* EXTRACT PROVIDED
*** Begin section ***

This past season was a test for the MWAC forecast team and for many in the larger community. The rugged and beautiful mountains nearby provide opportunities for challenge, growth and recovery from the workaday world but they can also be swift and merciless in their distribution of lessons to those that work and play on their flanks. MWAC staff tackled a major project by expanding the area covered by the avalanche forecast. We learned a lot in the process and look forward to continuing with the current forecast area. As you know, this past season was marked by personal losses for many when an avalanche, an icy slope and apparently irreconcilable mental health issues claimed three lives on Mount Washington. Losses such as these affect mountain communities around the world and motivate avalanche forecast and mountain rescue operations and other professionals to try to prevent such future tragedies.

*** End section ***

* EXERCISE INSTRUCTIONS
a: Decide whether each statement agrees with the passage about the MWAC forecast season. Answer yes or no for each, and quote the words of the passage that settle it.
(i) MWAC staff enlarged the area that the avalanche forecast covers.
(ii) Four lives were lost on Mount Washington during the season.
(iii) The team intends to go back to a smaller forecast area.
b: Write the next part of the passage about the MWAC forecast season, picking up after its final sentence.

* DATA SECTION
*** Begin section ***

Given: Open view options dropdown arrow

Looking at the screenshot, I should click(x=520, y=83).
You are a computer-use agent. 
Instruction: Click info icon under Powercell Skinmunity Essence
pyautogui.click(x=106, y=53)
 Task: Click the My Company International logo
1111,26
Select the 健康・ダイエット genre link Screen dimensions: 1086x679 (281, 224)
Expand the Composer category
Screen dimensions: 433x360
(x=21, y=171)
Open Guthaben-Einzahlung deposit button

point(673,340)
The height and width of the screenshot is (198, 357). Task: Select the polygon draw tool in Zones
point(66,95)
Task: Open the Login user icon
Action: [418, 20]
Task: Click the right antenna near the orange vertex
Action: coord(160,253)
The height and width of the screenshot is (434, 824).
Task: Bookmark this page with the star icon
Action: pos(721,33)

*** End section ***

* RESULTS BY TASK
a:
(i) Yes: "MWAC staff tackled a major project by expanding the area covered by the avalanche forecast."
(ii) No: "claimed three lives on Mount Washington."
(iii) No: "look forward to continuing with the current forecast area."

b:
Here at MWAC, we will continue to step up our game in whatever arena will help and with whatever resources we can gather. Among these efforts this coming season will be continued outreach events out in the community, from avalanche awareness talks from Boston to Portland to Montreal to Hartford and points in between and school programs designed to spark a curiosity in middle schoolers about the dynamic nature of snow in the environment. We also seek to increase the scope and timeliness of snow and weather data collection. In cooperation with WMNF Hydrology (thanks, Gryz!) and the Mount Washington Observatory (thanks Keith, Peter, Sharon and everyone else), we’ll be deploying a high tech snow and weather station that produces hourly data to be displayed in real time through a number of internet websites, including our own. Following the tragic deaths this year, we will work to improve the chain of survival for accident victims, target public messaging and continue to try to help folks make better decisions and return home after their adventures. Those efforts are manifesting in relationships with the medical community in the state of NH and partnerships with Dartmouth Hitchcock Medical Center, presentations at the upcoming Eastern Snow and Avalanche Workshop, and continued resolve to educate and inform our community on snow and avalanche conditions in the White Mountains.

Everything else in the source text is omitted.